■ Text segment:
──────────

After years of studying texting and romantic relationships, Jodie Bradnam knows better than most how to get a message across quickly, and it has earned her top honours in Bond University's Three Minute Thesis (3MT) competition.
The psychology student presented her latest findings into whether texting fosters relationship intimacy at the competition, which challenges students to describe their research within three minutes to a general audience. Jodie was awarded both overall winner and people's choice.
Jodie’s research findings revealed that while the use of text messaging in young adult relationships could enhance intimacy, using text messaging to manage conflict and communicate hostility was strongly related to declines in relationship satisfaction.
Jodie will now compete in the 2015 Trans-Tasman 3MT Competition against students from around Australia and New Zealand, being held at The University of Queensland (UQ) on October 2, 2015.
Jodie said she had been working on her thesis since 2012 - titled 'Text messaging, attachment orientation, satisfaction and stability in romantic relationships: Does texting foster relationship intimacy?' - which explored the links between romantic attachment, texting and relationship quality.
More than 990 young adults have already taken part in the study, with the final phase of research involving a further 200 young adult couples about to begin.
She said mobile phones had significantly changed the way romantic partners communicate and the research had already uncovered some interesting findings.
"Young people, aged 18 to 30, are the largest adult users of text messaging. Young adults send up to 90 text messages each day and texting is a way of staying connected," said Jodie.
"While emerging research suggests text messaging may be a tool for promoting intimacy and connection in young romantic relationships, we've also found the use of texting for the management of conflict has been associated with significant reductions in relationship quality.
"What we've found is that a strong, positive, emotional climate is required to buffer the impact of negative text message sent between partners.

──────────

Please continue the article about Jodie Bradnam's research on texting in romantic relationships, starting after its last sentence.

──────────

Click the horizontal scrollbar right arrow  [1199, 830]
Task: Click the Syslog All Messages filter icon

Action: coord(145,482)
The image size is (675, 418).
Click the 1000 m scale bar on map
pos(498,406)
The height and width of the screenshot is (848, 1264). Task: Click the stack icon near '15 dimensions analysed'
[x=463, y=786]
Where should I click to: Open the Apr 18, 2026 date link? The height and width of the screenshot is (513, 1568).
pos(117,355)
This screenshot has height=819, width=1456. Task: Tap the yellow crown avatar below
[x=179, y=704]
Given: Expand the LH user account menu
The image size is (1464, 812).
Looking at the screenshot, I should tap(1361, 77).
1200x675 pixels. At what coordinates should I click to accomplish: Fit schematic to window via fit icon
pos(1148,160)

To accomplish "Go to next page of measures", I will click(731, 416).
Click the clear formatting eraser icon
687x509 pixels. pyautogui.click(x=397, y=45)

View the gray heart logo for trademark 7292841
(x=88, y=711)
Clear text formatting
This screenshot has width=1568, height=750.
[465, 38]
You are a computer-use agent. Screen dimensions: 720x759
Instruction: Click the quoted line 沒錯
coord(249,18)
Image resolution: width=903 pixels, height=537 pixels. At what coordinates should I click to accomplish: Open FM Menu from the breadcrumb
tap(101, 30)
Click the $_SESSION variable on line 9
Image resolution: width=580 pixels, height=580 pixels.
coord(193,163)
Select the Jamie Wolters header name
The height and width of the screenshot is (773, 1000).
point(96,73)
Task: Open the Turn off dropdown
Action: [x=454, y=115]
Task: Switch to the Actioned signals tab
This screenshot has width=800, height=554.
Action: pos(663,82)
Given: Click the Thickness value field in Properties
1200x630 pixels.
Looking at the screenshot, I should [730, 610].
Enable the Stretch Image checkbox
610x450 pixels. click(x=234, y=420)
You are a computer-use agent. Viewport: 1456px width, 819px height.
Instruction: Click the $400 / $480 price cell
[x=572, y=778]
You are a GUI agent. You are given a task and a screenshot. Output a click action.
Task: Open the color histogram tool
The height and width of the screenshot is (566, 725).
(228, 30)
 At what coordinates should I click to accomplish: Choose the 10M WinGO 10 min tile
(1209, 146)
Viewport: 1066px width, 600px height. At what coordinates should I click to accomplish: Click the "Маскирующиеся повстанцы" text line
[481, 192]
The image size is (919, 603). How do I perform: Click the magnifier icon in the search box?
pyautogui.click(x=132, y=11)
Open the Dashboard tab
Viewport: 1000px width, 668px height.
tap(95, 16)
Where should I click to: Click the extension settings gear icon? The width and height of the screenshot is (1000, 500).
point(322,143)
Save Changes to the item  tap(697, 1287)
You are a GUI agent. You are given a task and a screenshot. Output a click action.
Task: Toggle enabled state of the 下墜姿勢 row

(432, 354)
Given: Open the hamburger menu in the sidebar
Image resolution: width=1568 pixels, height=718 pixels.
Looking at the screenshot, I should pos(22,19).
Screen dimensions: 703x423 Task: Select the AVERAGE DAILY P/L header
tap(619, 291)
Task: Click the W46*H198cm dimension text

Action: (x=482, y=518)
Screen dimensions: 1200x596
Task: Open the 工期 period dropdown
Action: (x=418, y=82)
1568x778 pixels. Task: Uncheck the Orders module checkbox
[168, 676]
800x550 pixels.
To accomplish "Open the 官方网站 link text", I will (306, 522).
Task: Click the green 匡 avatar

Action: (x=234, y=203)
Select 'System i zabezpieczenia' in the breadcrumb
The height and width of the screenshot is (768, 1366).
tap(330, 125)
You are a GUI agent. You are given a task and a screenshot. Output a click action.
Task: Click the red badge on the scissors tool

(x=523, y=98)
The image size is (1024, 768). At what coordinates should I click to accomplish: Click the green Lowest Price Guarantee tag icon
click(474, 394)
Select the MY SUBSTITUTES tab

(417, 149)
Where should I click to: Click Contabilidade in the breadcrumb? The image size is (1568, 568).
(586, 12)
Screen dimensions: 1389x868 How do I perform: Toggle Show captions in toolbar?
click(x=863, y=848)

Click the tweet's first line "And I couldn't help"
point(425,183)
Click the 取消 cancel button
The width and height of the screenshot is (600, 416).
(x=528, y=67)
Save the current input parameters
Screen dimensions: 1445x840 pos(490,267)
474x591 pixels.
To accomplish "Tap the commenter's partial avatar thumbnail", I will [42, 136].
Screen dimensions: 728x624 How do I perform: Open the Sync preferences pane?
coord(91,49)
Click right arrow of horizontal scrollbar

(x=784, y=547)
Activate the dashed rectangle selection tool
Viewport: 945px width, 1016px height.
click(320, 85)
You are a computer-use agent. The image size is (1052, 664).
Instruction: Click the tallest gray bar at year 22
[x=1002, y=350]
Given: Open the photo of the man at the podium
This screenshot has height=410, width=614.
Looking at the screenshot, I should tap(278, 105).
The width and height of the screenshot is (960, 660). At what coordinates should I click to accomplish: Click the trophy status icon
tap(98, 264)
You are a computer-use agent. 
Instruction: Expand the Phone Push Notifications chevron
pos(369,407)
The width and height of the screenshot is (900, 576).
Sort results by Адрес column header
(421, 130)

──────────

■ Output:
"The next phase of the research will involve couples so we can study the effect of text messaging on relationship quality from the perspective of each partner."
Nutrition and dietetics student Skye Marshall was named runner-up for her presentation, covering her research into the role of family and friends in the rehabilitation of older malnourished patients.
Skye said her research involved 57 adults aged 65 or older who were admitted to rural rehabilitation wards, 46% of whom had malnutrition, and whether those supported by 'informal caregivers' such as family and friends improved their condition in the long term after they had returned home.
"What we've found is that family and friends aren't being adequately engaged in their care and, as a result, overwhelmingly they were still malnourished three months later," she said.
"I'm doing the final piece of research now to complete the study, which will involve interviewing family and friends to create recommendations for how to better engage them to achieve more positive outcomes."
Bond University Director of Research Services Mr Andrew Calder said the competition was a great way to showcase the diverse research underway at Bond, and right around Australia and New Zealand.
"Jodie and Skye are examples of the vast array of research being undertaken, with studies at Bond covering everything from food security to stalking and sustainable planning," he said.
"The Three Minute Thesis competition allows young researchers to engage with the wider community and showcase the work currently underway that will ultimately help to improve the way we do things."
Mr Calder said Bond University was looking for aspiring researchers to join the growing research team, with PhD scholarships now on offer to bolster the diverse studies underway by Bond's Higher Degree by Research (HDR) community. Applications for scholarships close September 30, 2015.